Last weekend, weary Senate conferees agreed to part of Bush's plan. The Tallahassee CCRC office would be closed and the 64 cases currently handled by the 29 staff members there would be transferred to private-sector lawyers. But CCRC offices in Tampa and Ft. Lauderdale, which currently handle 78 and 74 cases respectively, would remain open (the handshake understanding is that those offices would be untouched for at least the next three years).

This is a done deal, but it is a bad one for Florida. The CCRC is without question the most effective way to provide competent representation to indigent prisoners on death row. Eliminating even part of this program will further weaken Florida's commitment to fairness in its criminal justice system.

Florida already has experience with what happens when the job of representing death-row inmates is turned over to private attorneys who most often have little or no experience in that area of the law. In 1998, the state set up a registry of attorneys in private practice interested in taking post-conviction death penalty cases as an auxiliary to the CCRC offices. In doing so, the state capped the number of hours these attorneys could devote to each step in the process and also capped their fee at $100 per hour. The state refuses to pay for more than 840 hours total, despite a reliable study indicating that it takes at least 3,100 hours to do a credible job. This low rate of compensation attracts too many private attorneys who have no idea what is required in these highly specialized cases.

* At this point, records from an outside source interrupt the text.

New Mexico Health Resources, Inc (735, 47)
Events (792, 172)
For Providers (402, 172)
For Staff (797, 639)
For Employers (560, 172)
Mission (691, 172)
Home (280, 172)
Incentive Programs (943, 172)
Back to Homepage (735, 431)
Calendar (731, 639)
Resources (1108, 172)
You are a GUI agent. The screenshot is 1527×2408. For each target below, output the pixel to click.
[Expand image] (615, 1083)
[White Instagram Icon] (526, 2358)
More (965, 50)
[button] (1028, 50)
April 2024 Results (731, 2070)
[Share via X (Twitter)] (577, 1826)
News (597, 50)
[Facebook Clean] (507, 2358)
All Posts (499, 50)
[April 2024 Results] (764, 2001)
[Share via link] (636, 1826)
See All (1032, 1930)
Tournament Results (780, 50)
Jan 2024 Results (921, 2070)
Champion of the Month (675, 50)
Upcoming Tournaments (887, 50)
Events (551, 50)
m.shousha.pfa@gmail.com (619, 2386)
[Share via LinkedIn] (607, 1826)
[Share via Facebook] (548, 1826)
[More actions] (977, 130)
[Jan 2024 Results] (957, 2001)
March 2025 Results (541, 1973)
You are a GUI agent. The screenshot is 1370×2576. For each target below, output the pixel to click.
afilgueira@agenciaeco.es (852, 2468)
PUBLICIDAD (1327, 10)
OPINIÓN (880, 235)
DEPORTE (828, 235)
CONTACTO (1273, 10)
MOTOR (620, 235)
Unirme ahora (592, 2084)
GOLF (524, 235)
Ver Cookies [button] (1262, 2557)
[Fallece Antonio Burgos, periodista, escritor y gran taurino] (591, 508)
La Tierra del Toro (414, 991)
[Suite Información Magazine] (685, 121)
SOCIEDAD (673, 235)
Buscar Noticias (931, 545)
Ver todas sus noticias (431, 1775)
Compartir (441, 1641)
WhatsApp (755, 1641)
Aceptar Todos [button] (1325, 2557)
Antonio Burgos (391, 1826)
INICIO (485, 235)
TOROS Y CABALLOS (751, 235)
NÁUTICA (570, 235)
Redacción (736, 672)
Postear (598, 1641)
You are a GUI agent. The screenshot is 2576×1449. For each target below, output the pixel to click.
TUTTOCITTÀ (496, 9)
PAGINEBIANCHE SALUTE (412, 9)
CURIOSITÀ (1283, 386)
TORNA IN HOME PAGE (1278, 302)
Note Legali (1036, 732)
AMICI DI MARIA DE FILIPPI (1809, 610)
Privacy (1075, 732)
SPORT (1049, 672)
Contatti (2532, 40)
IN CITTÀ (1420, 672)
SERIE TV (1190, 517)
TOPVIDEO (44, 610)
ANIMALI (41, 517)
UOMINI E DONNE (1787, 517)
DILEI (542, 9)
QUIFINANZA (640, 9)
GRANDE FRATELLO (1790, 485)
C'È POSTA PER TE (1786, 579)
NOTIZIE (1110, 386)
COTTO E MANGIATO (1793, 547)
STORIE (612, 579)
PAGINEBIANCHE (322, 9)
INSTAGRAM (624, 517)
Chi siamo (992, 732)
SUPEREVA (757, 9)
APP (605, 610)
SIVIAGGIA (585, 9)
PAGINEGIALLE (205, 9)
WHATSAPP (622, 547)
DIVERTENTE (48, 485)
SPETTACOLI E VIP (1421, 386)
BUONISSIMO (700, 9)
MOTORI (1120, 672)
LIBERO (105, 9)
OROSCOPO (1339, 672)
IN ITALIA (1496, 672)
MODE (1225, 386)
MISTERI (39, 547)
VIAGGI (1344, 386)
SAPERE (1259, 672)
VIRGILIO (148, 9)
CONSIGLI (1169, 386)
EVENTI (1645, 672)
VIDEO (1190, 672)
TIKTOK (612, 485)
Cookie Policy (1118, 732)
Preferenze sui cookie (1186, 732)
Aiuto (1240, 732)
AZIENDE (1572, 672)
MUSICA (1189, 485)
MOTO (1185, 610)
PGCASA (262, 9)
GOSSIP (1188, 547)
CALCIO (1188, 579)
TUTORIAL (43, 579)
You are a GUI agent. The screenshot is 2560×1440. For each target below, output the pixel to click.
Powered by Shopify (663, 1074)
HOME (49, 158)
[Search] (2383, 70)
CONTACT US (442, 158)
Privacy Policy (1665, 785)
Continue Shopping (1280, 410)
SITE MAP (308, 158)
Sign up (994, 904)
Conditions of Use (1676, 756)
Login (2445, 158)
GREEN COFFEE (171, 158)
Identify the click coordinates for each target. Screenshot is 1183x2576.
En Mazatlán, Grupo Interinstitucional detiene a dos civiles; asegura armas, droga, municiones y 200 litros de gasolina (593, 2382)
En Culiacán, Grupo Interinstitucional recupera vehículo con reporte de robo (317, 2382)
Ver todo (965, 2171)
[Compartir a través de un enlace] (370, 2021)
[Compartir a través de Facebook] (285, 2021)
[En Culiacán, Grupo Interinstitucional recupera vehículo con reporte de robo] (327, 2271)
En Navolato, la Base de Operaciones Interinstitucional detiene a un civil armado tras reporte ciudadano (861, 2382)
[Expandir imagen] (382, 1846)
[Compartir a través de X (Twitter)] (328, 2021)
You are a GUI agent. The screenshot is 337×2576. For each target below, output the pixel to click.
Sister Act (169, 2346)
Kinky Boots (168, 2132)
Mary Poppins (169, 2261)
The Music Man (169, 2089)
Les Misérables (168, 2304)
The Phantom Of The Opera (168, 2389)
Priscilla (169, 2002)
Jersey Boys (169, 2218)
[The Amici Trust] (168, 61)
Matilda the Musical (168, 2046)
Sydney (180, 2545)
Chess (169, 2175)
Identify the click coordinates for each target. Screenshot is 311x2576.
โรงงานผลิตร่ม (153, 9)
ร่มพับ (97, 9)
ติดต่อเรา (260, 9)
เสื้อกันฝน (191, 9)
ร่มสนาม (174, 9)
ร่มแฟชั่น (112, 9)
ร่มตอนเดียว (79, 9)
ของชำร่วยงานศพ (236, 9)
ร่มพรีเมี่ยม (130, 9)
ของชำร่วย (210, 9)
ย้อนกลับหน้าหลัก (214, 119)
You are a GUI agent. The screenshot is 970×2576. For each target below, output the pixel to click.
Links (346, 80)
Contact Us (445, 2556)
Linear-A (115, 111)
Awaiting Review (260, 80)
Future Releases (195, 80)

At the CCRC offices, attorneys must have years of training before being given the job of lead counsel. But the attorneys on the registry are not required to have any post-conviction experience. Predicably, CCRC offices say they are inundated with requests by registry lawyers asking for help in negotiating the minefield of deadlines and submissions in this complex area of law.

A recent article in the Daily Business Review detailed the way the registry's lack of standards and oversight has resulted in multiple legal horror stories, including two cases in which registry attorneys missed vital deadlines resulting in their clients losing the right to file further appeals. A review conducted in 2001 by a state auditing office reported serious problems with the registry's lack of "financial and performance accountability." The same review gave high marks to the efficiencies at the CCRC offices.

Florida leads the nation in the number of death sentences set aside due to constitutional errors - mistakes that include convicting the innocent. It takes the dogged work of experienced counsel to uncover these errors and set things right. But Bush and House Speaker Johnnie Byrd apparently aren't interested in getting things right. Their interest is in having executions come fast and cheap.